== Given request ==
Count the lines in the entries below that contain the string "This", treating uppercase and lowercase as different, and reply with the number only.

* * * * * * * * *

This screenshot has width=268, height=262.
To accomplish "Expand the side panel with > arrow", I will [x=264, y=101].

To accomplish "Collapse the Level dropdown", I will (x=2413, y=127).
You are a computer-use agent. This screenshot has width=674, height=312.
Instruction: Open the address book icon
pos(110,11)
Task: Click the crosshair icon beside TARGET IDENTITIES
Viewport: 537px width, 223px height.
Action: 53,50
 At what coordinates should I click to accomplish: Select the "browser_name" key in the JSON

* * * * * * * * *

== Reply to the task ==
2